> INSTRUCTIONS TO FOLLOW
In your copy of the data, omit the pictures and keep all else exactly as given.

> EXTRACTED DATA

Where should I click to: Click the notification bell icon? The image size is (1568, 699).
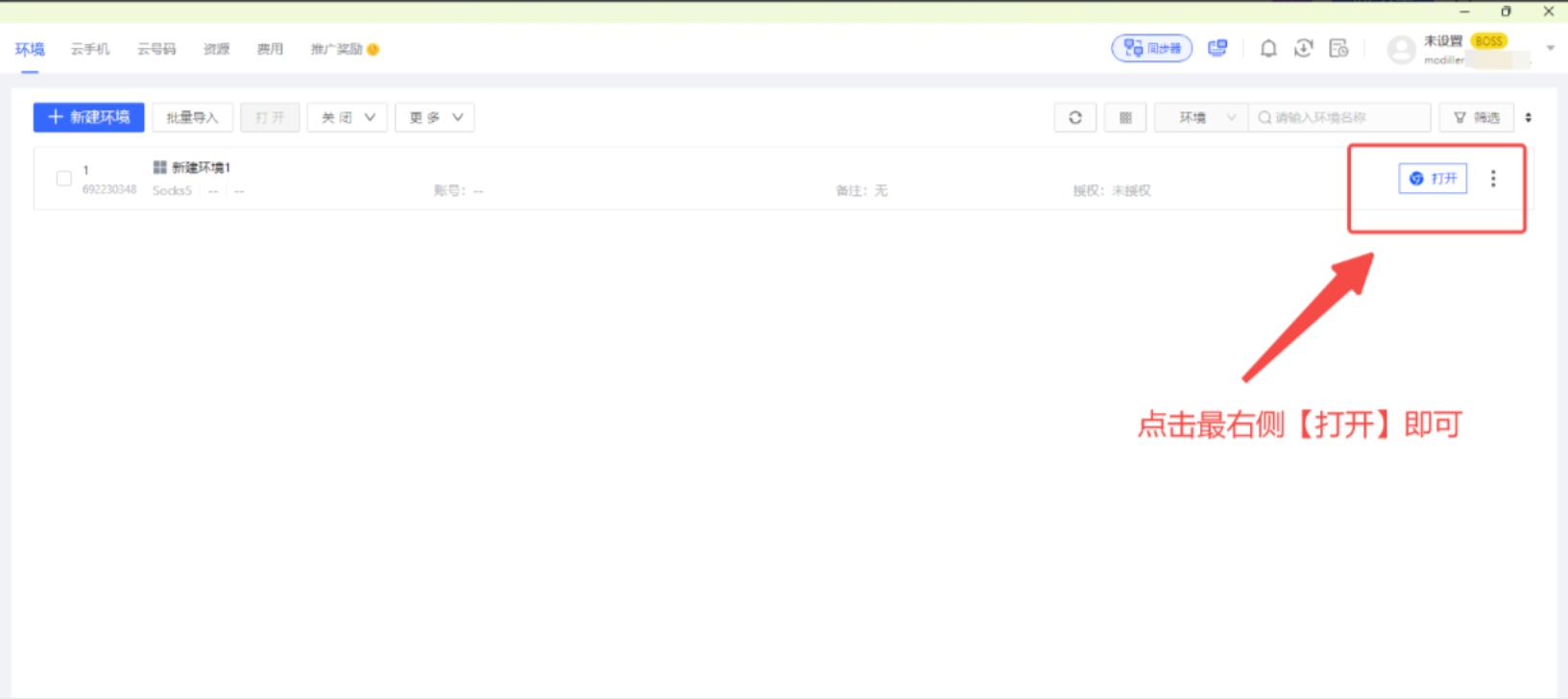pyautogui.click(x=1267, y=49)
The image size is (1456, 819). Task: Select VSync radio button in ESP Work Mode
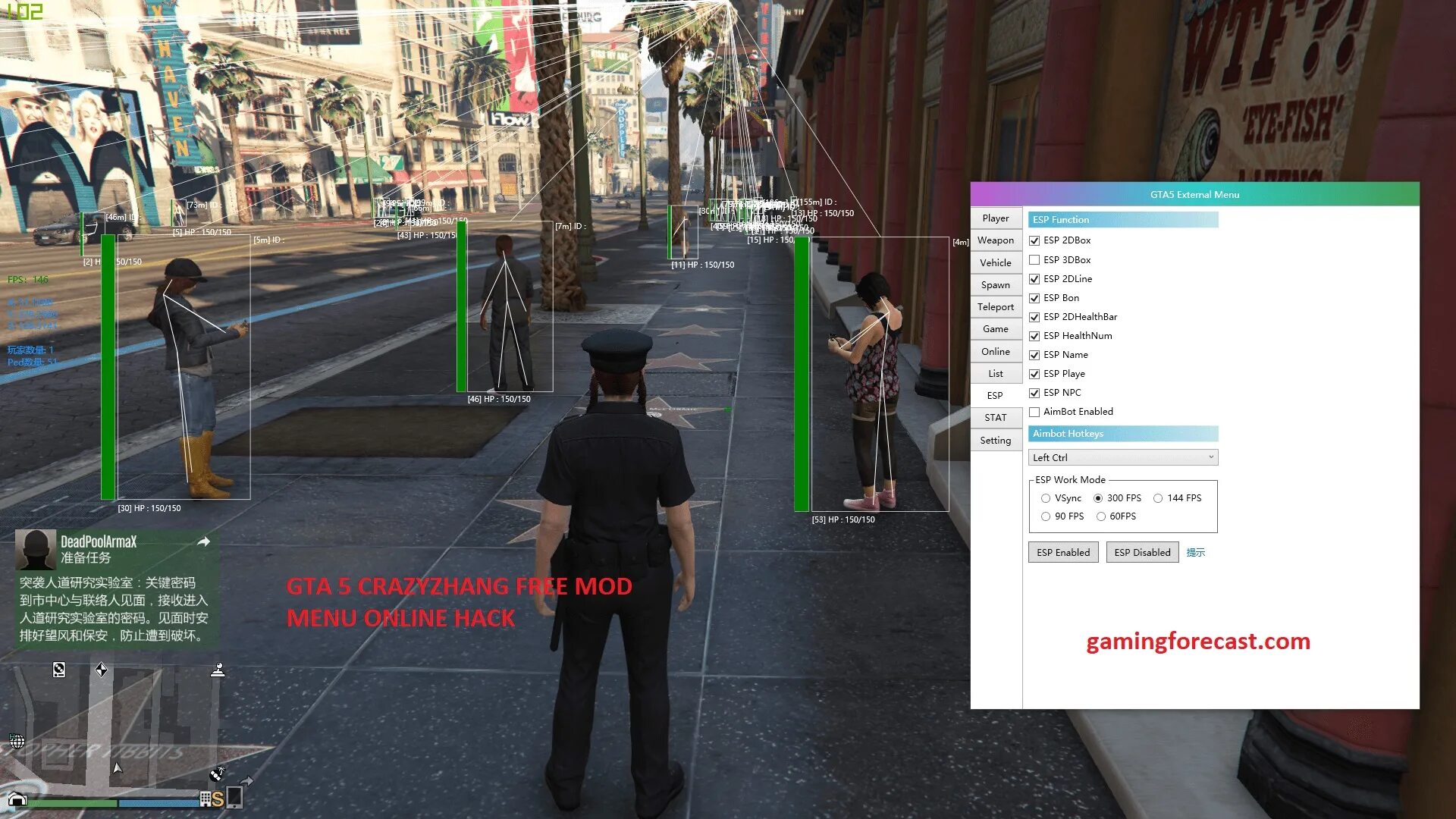click(x=1045, y=498)
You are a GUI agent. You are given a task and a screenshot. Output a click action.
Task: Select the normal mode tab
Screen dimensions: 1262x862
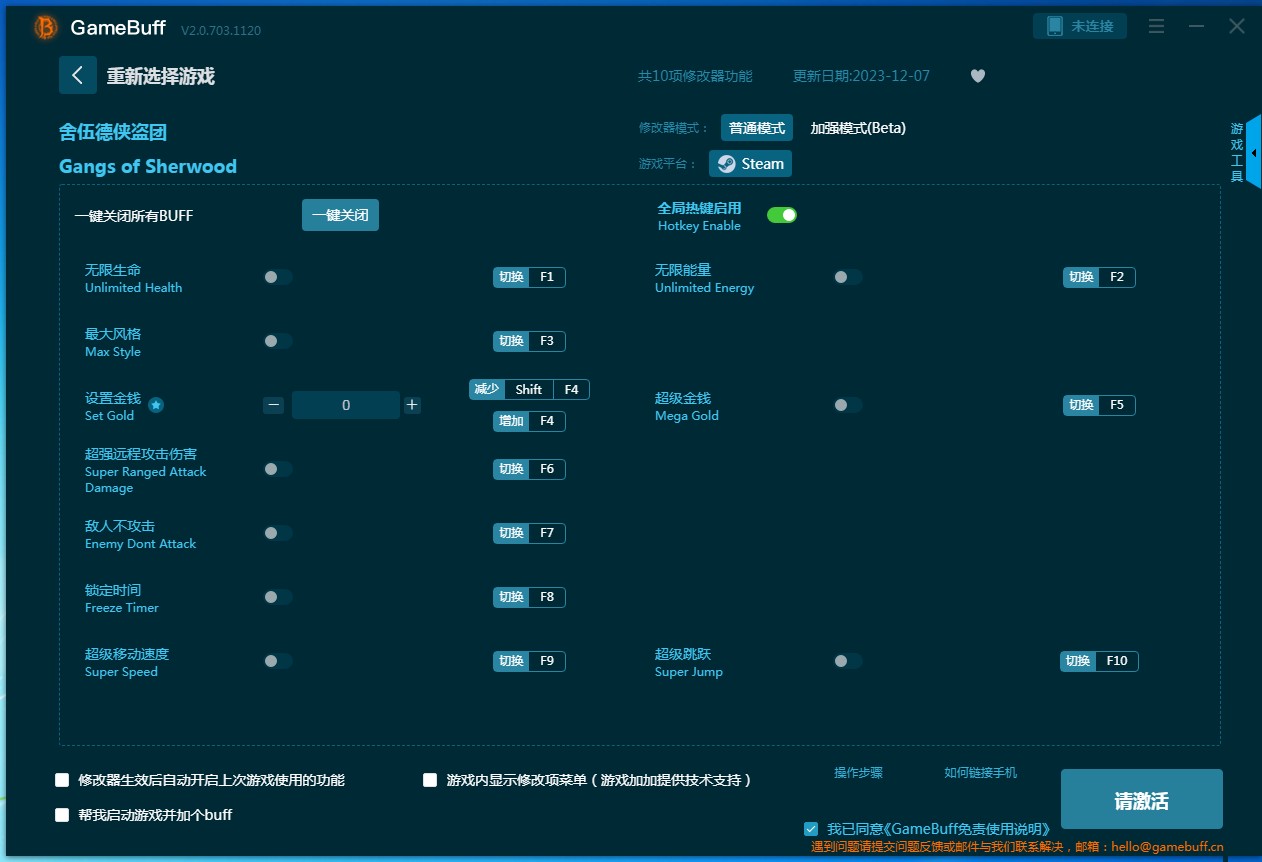tap(757, 128)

> EXERCISE RESULT
Where should I click to: Click the notification bell icon? The image size is (1568, 699).
pyautogui.click(x=1267, y=49)
The image size is (1456, 819). Task: Select VSync radio button in ESP Work Mode
click(x=1045, y=498)
You are a GUI agent. You are given a task and a screenshot. Output a click action.
Task: Select the normal mode tab
Screen dimensions: 1262x862
tap(757, 128)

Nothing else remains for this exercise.